[Dataset records]
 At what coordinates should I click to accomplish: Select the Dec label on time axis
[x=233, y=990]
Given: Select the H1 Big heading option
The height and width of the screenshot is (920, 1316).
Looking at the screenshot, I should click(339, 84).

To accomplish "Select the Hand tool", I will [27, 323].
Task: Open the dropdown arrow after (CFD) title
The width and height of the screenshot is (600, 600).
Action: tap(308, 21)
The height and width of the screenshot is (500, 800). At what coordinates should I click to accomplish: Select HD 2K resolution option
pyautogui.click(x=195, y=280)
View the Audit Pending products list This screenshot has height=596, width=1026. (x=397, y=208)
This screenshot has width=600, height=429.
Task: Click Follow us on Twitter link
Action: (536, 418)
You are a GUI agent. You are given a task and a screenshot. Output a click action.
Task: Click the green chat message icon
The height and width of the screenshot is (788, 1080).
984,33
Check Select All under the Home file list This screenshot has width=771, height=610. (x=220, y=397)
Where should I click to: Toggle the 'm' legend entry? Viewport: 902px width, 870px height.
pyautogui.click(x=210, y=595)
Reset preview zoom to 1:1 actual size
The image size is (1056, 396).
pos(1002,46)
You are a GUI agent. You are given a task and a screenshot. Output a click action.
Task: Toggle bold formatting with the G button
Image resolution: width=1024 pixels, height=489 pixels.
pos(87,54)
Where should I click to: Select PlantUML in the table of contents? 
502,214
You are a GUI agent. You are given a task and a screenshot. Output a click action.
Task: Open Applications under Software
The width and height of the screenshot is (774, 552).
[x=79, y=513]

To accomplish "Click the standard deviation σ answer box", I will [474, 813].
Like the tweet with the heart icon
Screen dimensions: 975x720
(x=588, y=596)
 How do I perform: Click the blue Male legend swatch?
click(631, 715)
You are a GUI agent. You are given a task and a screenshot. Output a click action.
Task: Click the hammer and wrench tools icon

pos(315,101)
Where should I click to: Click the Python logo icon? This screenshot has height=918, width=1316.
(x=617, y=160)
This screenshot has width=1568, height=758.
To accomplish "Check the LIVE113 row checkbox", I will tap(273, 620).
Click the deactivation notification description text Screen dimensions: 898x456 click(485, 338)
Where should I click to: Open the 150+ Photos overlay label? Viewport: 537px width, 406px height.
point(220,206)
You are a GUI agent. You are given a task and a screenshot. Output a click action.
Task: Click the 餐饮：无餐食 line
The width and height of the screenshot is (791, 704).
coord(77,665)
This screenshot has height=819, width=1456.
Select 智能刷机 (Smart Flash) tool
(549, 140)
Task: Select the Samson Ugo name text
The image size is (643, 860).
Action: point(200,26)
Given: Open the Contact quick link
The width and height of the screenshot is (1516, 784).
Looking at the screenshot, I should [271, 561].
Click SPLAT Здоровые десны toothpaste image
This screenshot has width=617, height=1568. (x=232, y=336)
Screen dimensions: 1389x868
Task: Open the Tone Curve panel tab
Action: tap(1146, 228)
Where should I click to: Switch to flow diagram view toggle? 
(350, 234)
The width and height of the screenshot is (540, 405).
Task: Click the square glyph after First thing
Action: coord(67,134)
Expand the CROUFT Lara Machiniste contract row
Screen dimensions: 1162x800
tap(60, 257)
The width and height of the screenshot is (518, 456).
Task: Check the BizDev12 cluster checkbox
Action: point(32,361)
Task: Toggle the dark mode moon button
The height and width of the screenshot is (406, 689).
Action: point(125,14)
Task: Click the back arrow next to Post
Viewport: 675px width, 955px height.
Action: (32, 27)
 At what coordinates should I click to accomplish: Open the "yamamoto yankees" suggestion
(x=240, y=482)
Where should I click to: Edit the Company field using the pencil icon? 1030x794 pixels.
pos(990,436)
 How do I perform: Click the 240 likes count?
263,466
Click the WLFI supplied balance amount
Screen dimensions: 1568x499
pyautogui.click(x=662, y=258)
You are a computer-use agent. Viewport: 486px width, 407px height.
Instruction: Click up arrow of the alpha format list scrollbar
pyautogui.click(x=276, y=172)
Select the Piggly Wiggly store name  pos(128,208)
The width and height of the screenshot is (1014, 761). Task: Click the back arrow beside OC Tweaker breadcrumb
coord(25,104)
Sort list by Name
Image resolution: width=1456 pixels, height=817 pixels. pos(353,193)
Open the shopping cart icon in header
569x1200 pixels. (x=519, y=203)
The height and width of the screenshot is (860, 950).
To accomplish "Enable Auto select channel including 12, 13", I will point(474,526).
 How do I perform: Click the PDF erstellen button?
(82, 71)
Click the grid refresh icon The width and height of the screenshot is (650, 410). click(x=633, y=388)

_Task statement_: Each entry above is to be returned exactly as given.

_Response for this exercise_:
 At what coordinates should I click to accomplish: Select the Dec label on time axis
[x=233, y=990]
Given: Select the H1 Big heading option
The height and width of the screenshot is (920, 1316).
Looking at the screenshot, I should click(339, 84).

To accomplish "Select the Hand tool", I will [27, 323].
Task: Open the dropdown arrow after (CFD) title
The width and height of the screenshot is (600, 600).
Action: tap(308, 21)
The height and width of the screenshot is (500, 800). At what coordinates should I click to accomplish: Select HD 2K resolution option
pyautogui.click(x=195, y=280)
View the Audit Pending products list This screenshot has height=596, width=1026. (x=397, y=208)
This screenshot has width=600, height=429.
Task: Click Follow us on Twitter link
Action: (536, 418)
You are a GUI agent. You are given a task and a screenshot. Output a click action.
Task: Click the green chat message icon
The height and width of the screenshot is (788, 1080).
984,33
Check Select All under the Home file list This screenshot has width=771, height=610. (x=220, y=397)
Where should I click to: Toggle the 'm' legend entry? Viewport: 902px width, 870px height.
pyautogui.click(x=210, y=595)
Reset preview zoom to 1:1 actual size
The image size is (1056, 396).
pos(1002,46)
You are a GUI agent. You are given a task and a screenshot. Output a click action.
Task: Toggle bold formatting with the G button
Image resolution: width=1024 pixels, height=489 pixels.
pos(87,54)
Where should I click to: Select PlantUML in the table of contents? 
502,214
You are a GUI agent. You are given a task and a screenshot. Output a click action.
Task: Open Applications under Software
The width and height of the screenshot is (774, 552).
[x=79, y=513]

To accomplish "Click the standard deviation σ answer box", I will [474, 813].
Like the tweet with the heart icon
Screen dimensions: 975x720
(x=588, y=596)
 How do I perform: Click the blue Male legend swatch?
click(631, 715)
You are a GUI agent. You are given a task and a screenshot. Output a click action.
Task: Click the hammer and wrench tools icon

pos(315,101)
Where should I click to: Click the Python logo icon? This screenshot has height=918, width=1316.
(x=617, y=160)
This screenshot has width=1568, height=758.
To accomplish "Check the LIVE113 row checkbox", I will tap(273, 620).
Click the deactivation notification description text Screen dimensions: 898x456 click(485, 338)
Where should I click to: Open the 150+ Photos overlay label? Viewport: 537px width, 406px height.
point(220,206)
You are a GUI agent. You are given a task and a screenshot. Output a click action.
Task: Click the 餐饮：无餐食 line
The width and height of the screenshot is (791, 704).
coord(77,665)
This screenshot has height=819, width=1456.
Select 智能刷机 (Smart Flash) tool
(549, 140)
Task: Select the Samson Ugo name text
The image size is (643, 860).
Action: point(200,26)
Given: Open the Contact quick link
The width and height of the screenshot is (1516, 784).
Looking at the screenshot, I should [271, 561].
Click SPLAT Здоровые десны toothpaste image
This screenshot has width=617, height=1568. (x=232, y=336)
Screen dimensions: 1389x868
Task: Open the Tone Curve panel tab
Action: tap(1146, 228)
Where should I click to: Switch to flow diagram view toggle? 
(350, 234)
The width and height of the screenshot is (540, 405).
Task: Click the square glyph after First thing
Action: coord(67,134)
Expand the CROUFT Lara Machiniste contract row
Screen dimensions: 1162x800
tap(60, 257)
The width and height of the screenshot is (518, 456).
Task: Check the BizDev12 cluster checkbox
Action: point(32,361)
Task: Toggle the dark mode moon button
The height and width of the screenshot is (406, 689).
Action: point(125,14)
Task: Click the back arrow next to Post
Viewport: 675px width, 955px height.
Action: (32, 27)
 At what coordinates should I click to accomplish: Open the "yamamoto yankees" suggestion
(x=240, y=482)
Where should I click to: Edit the Company field using the pencil icon? 1030x794 pixels.
pos(990,436)
 How do I perform: Click the 240 likes count?
263,466
Click the WLFI supplied balance amount
Screen dimensions: 1568x499
pyautogui.click(x=662, y=258)
You are a computer-use agent. Viewport: 486px width, 407px height.
Instruction: Click up arrow of the alpha format list scrollbar
pyautogui.click(x=276, y=172)
Select the Piggly Wiggly store name  pos(128,208)
The width and height of the screenshot is (1014, 761). Task: Click the back arrow beside OC Tweaker breadcrumb
coord(25,104)
Sort list by Name
Image resolution: width=1456 pixels, height=817 pixels. pos(353,193)
Open the shopping cart icon in header
569x1200 pixels. (x=519, y=203)
The height and width of the screenshot is (860, 950).
To accomplish "Enable Auto select channel including 12, 13", I will point(474,526).
 How do I perform: Click the PDF erstellen button?
(82, 71)
Click the grid refresh icon The width and height of the screenshot is (650, 410). click(x=633, y=388)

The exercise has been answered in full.